What the exercise asks => Give the text lines in these rows as a JSON list of strings, one string per line, leaving out blank lines and the pictures.

Word and element locating data:
==*==

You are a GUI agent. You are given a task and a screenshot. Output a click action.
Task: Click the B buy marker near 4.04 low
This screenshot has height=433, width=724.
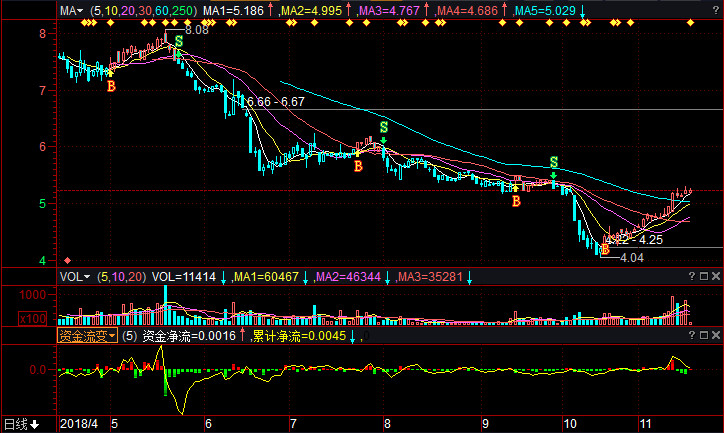605,249

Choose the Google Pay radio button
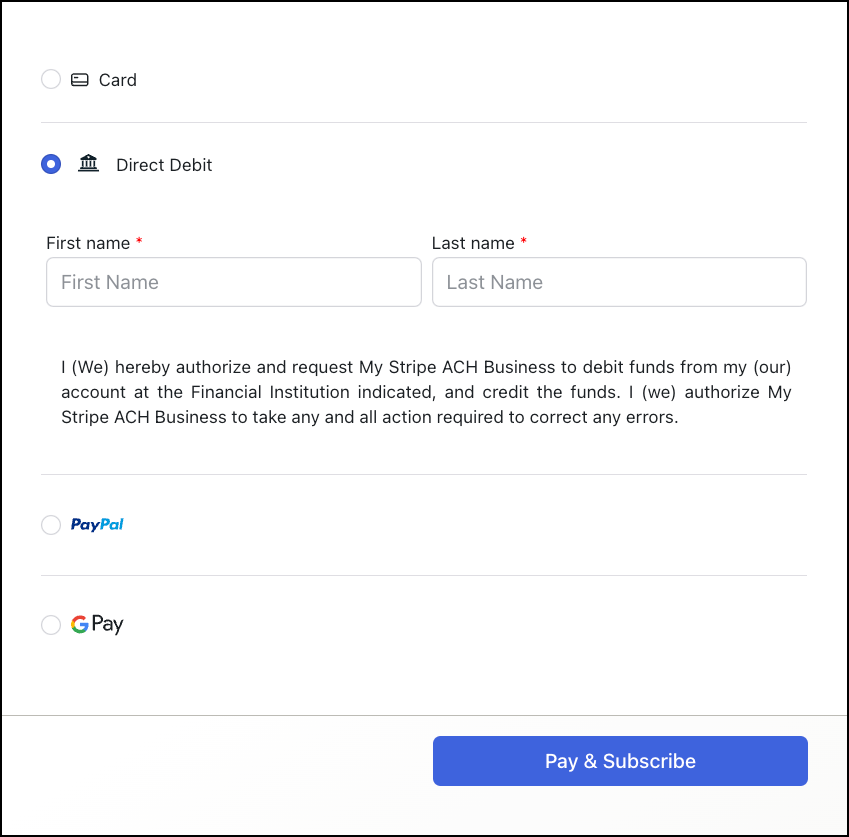point(51,625)
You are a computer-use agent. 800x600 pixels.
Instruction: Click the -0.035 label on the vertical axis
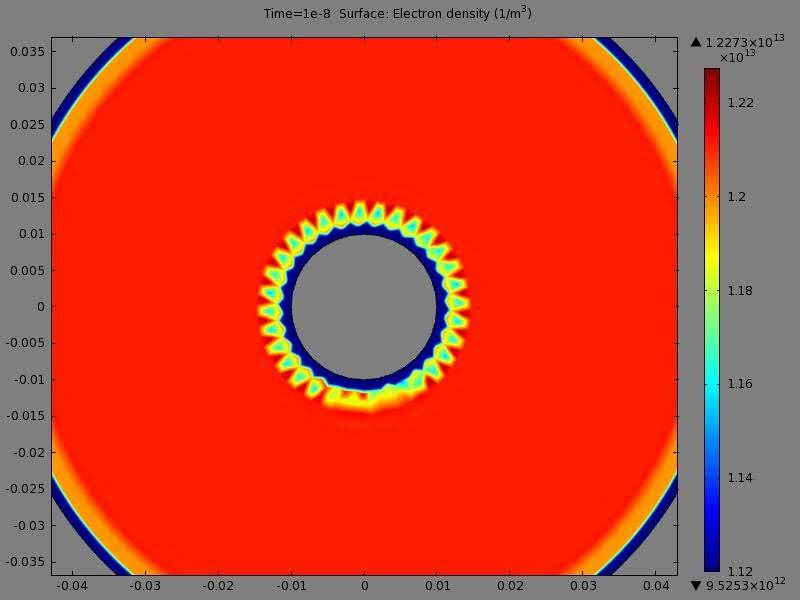(x=26, y=562)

==*==

Expected output =>
[
  "You are a GUI agent. You are given a task and a screenshot. Output a click action.",
  "Task: Click the B buy marker near 4.04 low",
  "This screenshot has height=433, width=724.",
  "605,249",
  "Choose the Google Pay radio button",
  "point(51,625)",
  "You are a computer-use agent. 800x600 pixels.",
  "Instruction: Click the -0.035 label on the vertical axis",
  "(x=26, y=562)"
]